Il ne serait pas inutile que ce qui est demandé aux paroisses, à savoir la responsabilité partagée entre un curé et son « conseil pastoral » ou son « équipe d’animation pastorale » selon les diocèses, puisse être étudié aussi à l’échelle du diocèse. Et que ces équipes ou conseils ne soient pas des chambres d’enregistrement de décisions paternelles mais des lieux où la recherche de la communion l’emporte sur tout désir de puissance. Ce ne sont pas dans les grands projets que l’Évangile est annoncé aux plus petits, mais dans la charité reçue et transmise : c’est à l’amour que vous aurez les uns pour les autres que le monde vous reconnaîtra pour mes disciples, et non aux châteaux que vous bâtirez en Espagne !
S’attaquer aux racines du mal
L’humanité progresse dans sa compréhension de l’organisation, dans ce que nous considérons comme acceptable ou non comme mode de gouvernance. On peut le regretter ou s’en réjouir, c’est un principe de réalité : nous portons plus d’attention au bien-être des individus et nous sommes sans doute collectivement plus soucieux des contre-pouvoirs. Les décisions solitaires et la concentration de l’autorité, même portées par une intelligence supérieure ou des charismes rares, ne sont plus validées par un consentement collectif. Les baptisés eux-mêmes, globalement plus instruits et bénéficiant de moyens de connaissance infiniment supérieurs à ceux de leurs aïeux, aspirent à apporter le meilleur d’eux-mêmes à la vie de leur Église. Il y a tout lieu de s’en réjouir. Mais il faut aussi en tirer les conséquences pratiques. Bien que certainement marqués par une bonne part d’immaturité, nous aspirons, chacun, à être considérés comme des adultes, et à ce titre à être traités en personnes responsables.
Mais l’Église n’est pas là pour suivre l’ère du temps : elle annonce le Royaume qui germe déjà ici-bas. Elle doit porter la promesse d’un avènement, pas simplement en prêches mais en actes.
On pouvait imaginer jusqu’au 5 octobre dernier que les réformes à engager pourraient être circonscrites à des questions de vigilance disciplinaires et à l’application pénale des sanctions décidées contre les auteurs de crimes et délits sexuels. C’est d’ailleurs ainsi que fonctionne notre société : surtout ne pas répondre à un problème en s’attaquant à ses racines, mais matraquer ceux qui en sont les auteurs immédiats, cela est bien plus simple et la nécessité d’une remise en question collective disparait devant la promesse de « châtiments exemplaires ». Mais l’Église n’est pas là pour suivre l’ère du temps : elle annonce le Royaume qui germe déjà ici-bas. Elle doit porter la promesse d’un avènement, pas simplement en prêches mais en actes.

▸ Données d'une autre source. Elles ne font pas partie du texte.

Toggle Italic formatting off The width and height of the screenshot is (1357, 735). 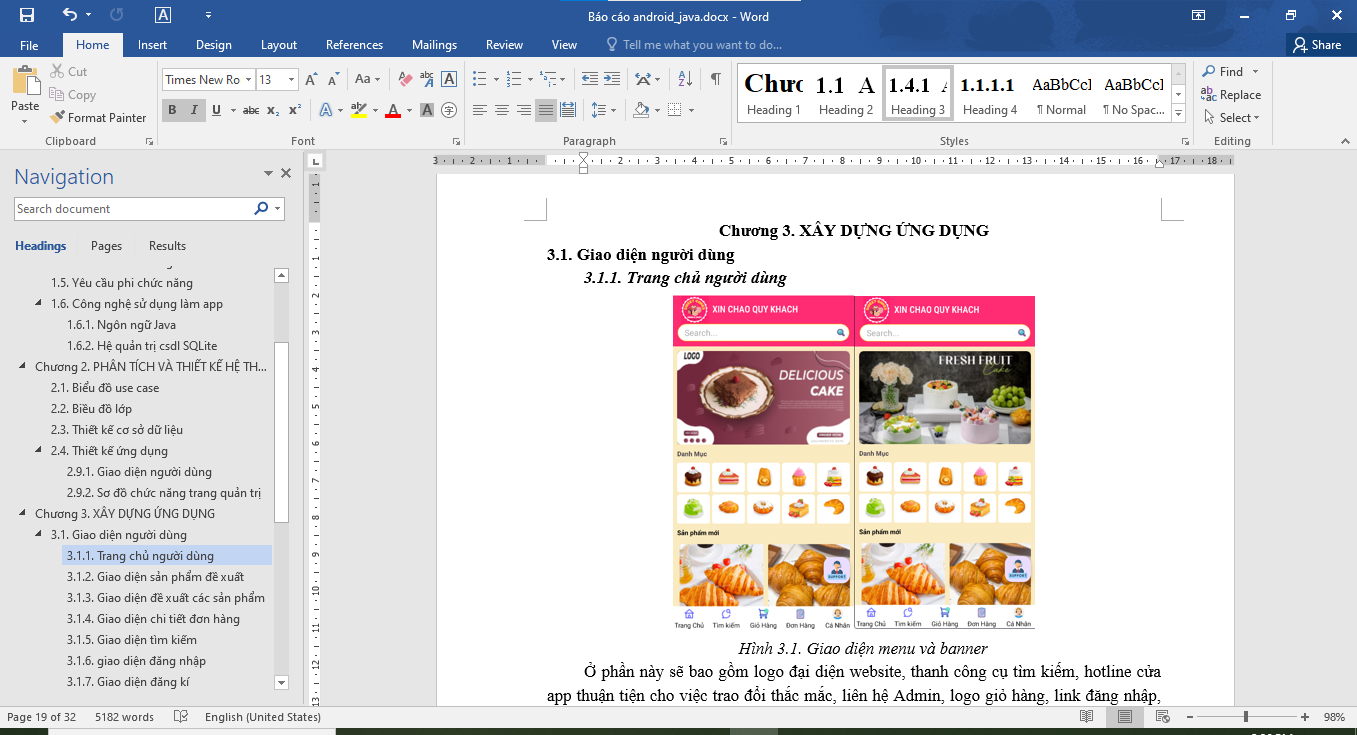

Appelés à servir la communion
Il faut donc le reconnaître, la question dépasse largement la seule question des horreurs révélées. Celles-ci doivent évidemment donner lieu à des décisions et à la mise en place d’une politique de prévention. Mais s’arrêter à cela reviendrait à traiter une invasion de nuisibles en ne s’attaquant qu’à ceux qui sont visibles, sans chercher d’où ils viennent. Rendant ainsi possible leur retour par un autre biais dès que possible.
Ce que nous, clercs, n’avons pas réussi à empêcher, nous ne pourrons pas le guérir seuls. Appelés à servir la communion, et par-là même à permettre au Christ de la réaliser dans son Corps, n’ayons pas peur de nous reconnaître à part égale des autres membres de celui-ci et donc à nous associer à eux pour manifester ainsi la joie de l’Évangile. L’horizon qui s’ouvre à nous n’est pas une carte postale figée : il est sans cesse modifié, transformé, enrichi. C’est bien pour cela que l’Esprit ne cesse de parler à l’Église tout entière : afin qu’elle ne se lasse jamais de chercher à mieux être ce qu’elle doit être dans et pour le monde.